As expected, the New Zealand central bank (RBNZ) did not cut rates but expanded its asset purchasing program. The RBNZ will now buy up to NZD100bn of assets, up from NZD60bn previously. As New Zealand approaches a period of higher bond issuance to finance its Covid-19 relief measures, the move is logical.
Governor Orr also announced that the bank is actively preparing an additional set of stimulus tools to be used as necessary depending on growth and inflation. This would include negative rates and the possibility of buying foreign assets. Investors and market pricing are still not convinced the RBNZ will ultimately take the road of negative rates and this may explain NZD resilience.

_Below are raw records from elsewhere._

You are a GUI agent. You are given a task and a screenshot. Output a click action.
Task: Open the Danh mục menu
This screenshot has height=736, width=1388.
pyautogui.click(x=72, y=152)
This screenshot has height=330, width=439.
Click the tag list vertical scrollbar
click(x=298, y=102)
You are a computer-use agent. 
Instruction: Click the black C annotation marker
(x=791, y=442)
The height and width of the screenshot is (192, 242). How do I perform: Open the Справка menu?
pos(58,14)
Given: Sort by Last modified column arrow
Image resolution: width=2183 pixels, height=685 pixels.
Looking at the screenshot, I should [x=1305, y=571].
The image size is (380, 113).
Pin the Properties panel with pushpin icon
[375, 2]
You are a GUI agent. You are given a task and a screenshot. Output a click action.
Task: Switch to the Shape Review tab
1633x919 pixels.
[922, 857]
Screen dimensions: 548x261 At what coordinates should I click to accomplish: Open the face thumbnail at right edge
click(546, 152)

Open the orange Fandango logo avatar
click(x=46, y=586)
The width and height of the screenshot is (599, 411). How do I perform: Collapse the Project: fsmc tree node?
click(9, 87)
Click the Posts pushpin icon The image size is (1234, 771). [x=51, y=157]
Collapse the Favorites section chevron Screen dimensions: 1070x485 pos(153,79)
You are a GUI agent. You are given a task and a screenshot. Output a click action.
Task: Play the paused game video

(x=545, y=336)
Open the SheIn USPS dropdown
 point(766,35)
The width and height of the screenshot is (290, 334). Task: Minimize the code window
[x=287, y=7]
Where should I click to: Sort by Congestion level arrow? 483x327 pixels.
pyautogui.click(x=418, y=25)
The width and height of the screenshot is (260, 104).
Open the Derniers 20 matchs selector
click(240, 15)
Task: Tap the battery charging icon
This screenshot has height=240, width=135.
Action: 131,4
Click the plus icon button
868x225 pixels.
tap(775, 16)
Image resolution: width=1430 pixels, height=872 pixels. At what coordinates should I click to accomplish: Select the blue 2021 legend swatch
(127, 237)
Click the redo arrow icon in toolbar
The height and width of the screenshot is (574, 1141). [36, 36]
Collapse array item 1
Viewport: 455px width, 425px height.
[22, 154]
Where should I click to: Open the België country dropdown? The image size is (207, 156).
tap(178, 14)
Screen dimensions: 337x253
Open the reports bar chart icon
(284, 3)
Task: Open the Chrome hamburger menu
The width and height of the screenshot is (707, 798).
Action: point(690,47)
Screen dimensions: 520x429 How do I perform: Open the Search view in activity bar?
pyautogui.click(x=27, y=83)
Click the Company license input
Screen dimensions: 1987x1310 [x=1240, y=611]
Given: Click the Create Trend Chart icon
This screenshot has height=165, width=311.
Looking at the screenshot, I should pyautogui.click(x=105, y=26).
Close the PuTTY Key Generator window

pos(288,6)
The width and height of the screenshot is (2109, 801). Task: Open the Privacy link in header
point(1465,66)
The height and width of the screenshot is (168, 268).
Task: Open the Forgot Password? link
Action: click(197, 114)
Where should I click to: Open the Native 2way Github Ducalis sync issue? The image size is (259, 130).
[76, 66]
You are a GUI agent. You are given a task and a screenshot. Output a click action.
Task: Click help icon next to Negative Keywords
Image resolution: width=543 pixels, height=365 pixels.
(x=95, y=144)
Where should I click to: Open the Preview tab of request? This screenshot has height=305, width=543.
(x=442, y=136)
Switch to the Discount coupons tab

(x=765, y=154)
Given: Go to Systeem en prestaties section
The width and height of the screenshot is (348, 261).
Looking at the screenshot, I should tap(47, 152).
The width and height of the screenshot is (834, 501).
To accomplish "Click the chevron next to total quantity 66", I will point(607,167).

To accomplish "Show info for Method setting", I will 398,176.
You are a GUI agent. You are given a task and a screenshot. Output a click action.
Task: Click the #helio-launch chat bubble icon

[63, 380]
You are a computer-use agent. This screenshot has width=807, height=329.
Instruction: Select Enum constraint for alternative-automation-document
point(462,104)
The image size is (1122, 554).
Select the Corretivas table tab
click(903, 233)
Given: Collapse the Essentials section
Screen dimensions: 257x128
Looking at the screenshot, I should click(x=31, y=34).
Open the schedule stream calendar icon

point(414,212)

At this stage, it appears that the RBNZ may have to deliver and effectively cut rates to prompt a sizeable NZD downward correction. Still, curbing the currency strength may not be enough of a reason to jump into the risky negative rates territory. An alternative path could be direct FX interventions. This was mentioned in the statement, but the Governor appears to have little appetite for this option. The Swiss National Bank experience shows that it is extremely complicated, risky, and potentially “costly” for small players to fight market trends. The RBNZ dovish tone is not a substantial obstacle to more NZD upside unless the RBNZ effectively decides to adopt negative rates.
Even the resurgence of Covid-19 fears in Auckland will have limited ability to dampen the NZD. Its neighbor, the AUD, did not particularly suffer the strict lockdown imposed in Victoria lately after the massive flare-up in Covid cases. This could be the case for NZD too if another health emergency in the country were to emerge.
Speculative positioning
Source: Bloomberg
Furthermore, the current light positioning on commodity related currencies, by speculators, highlights once again that investors are focusing on core holdings instead of satellites.